A Real Handicap?
When Mettill Lynch’s search committee interviews potential successors to ex-CEO Stan O'Neal, it probably should inquire about their golf games. Why? There's been a pretty good correlation between financial-industry CEOs' golf scores and stock-mkt performance over the past 3ys.
Co’s headed by good golfers frequently have trailed those led by duffers and non-golfers. O'Neal, for example, is a golf fanatic with a handicap of 9. He lost his job last week after presiding over Merrill’s disastrous foray into subprime mortgages and derivatives that led to an $8bn quarterly charge.

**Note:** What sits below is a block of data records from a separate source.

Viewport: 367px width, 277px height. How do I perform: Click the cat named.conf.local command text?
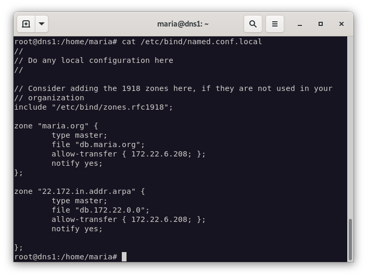(x=192, y=42)
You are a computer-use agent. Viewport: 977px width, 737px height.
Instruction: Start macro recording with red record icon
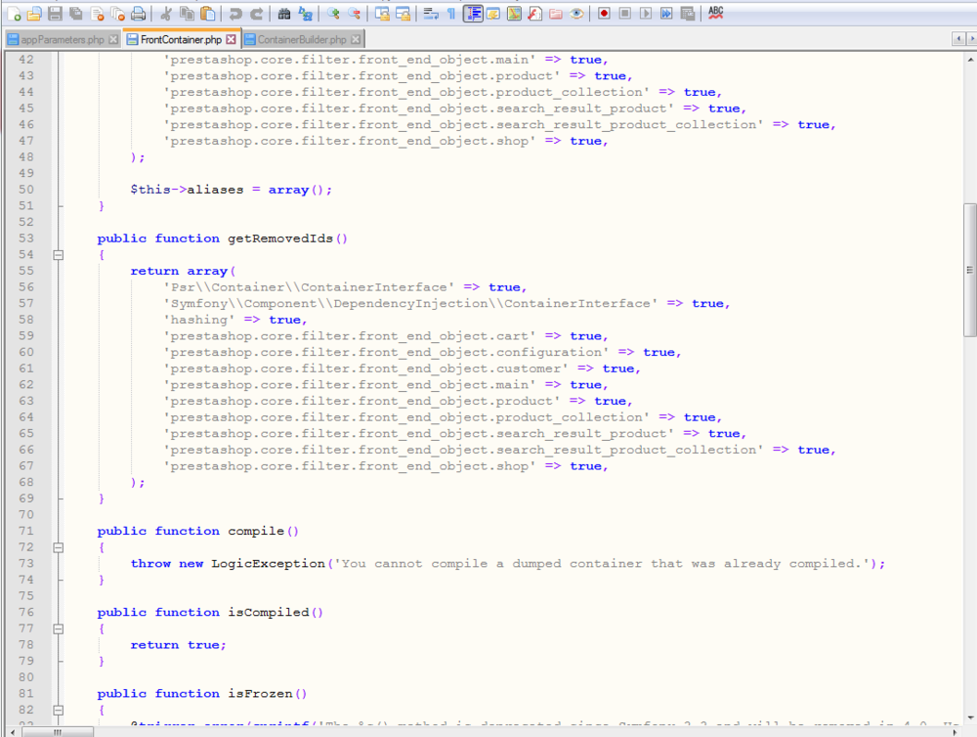(604, 13)
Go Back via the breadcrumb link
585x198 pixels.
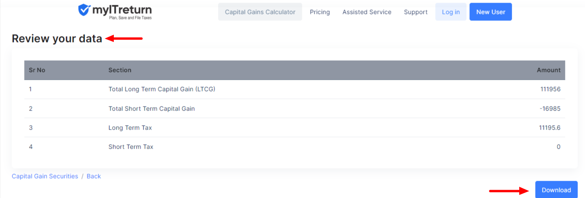93,176
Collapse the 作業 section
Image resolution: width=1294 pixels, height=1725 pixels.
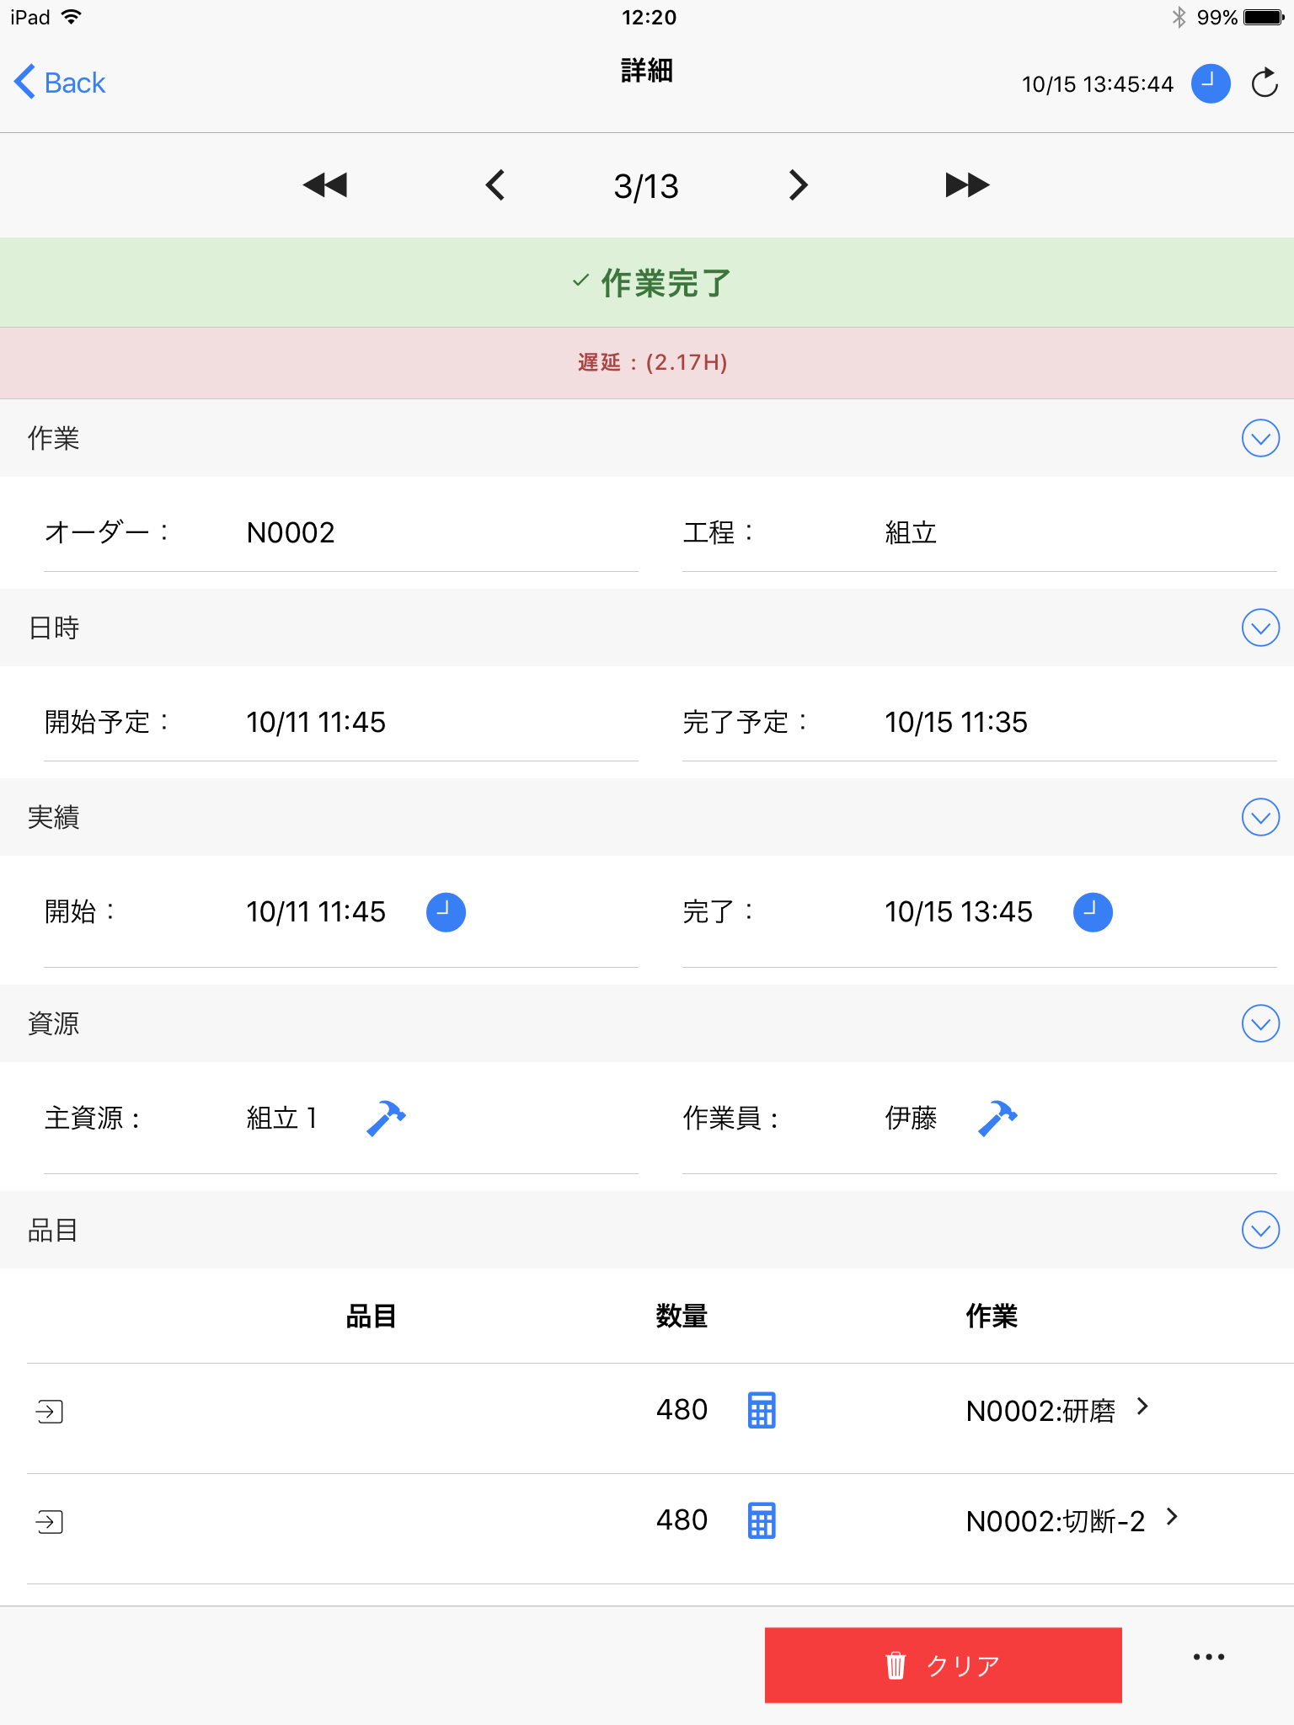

In contrast, Goldman Sachs, led by Lloyd Blankfein, a golfer with a handicap around 30, has become Wall Street's best-managed big firm. (A handicap denotes how many strokes above par a golfer usually shoots. On a typical 18-hole course, par is 72.)
Bear Stearns CEO James Cayne, meanwhile, drew criticism for taking a helicopter for a round of golf at his New Jersey club during the summer when his co was reeling from the collapse of 2 of its hedge funds.
On the other hand, CEO Dick Fuld of Lehman Brothers and American Express boss Ken Chenault both know their way around fairways and bunkers. Lehman has been a stock-mkt laggard since '05, but it has an extraordinary long-term record. Fuld and Chenault are considered to be among their industry's top CEOs.
Still, the evidence suggests that CEO's who spend too much time on the greens might not produce enough green for their shareholders.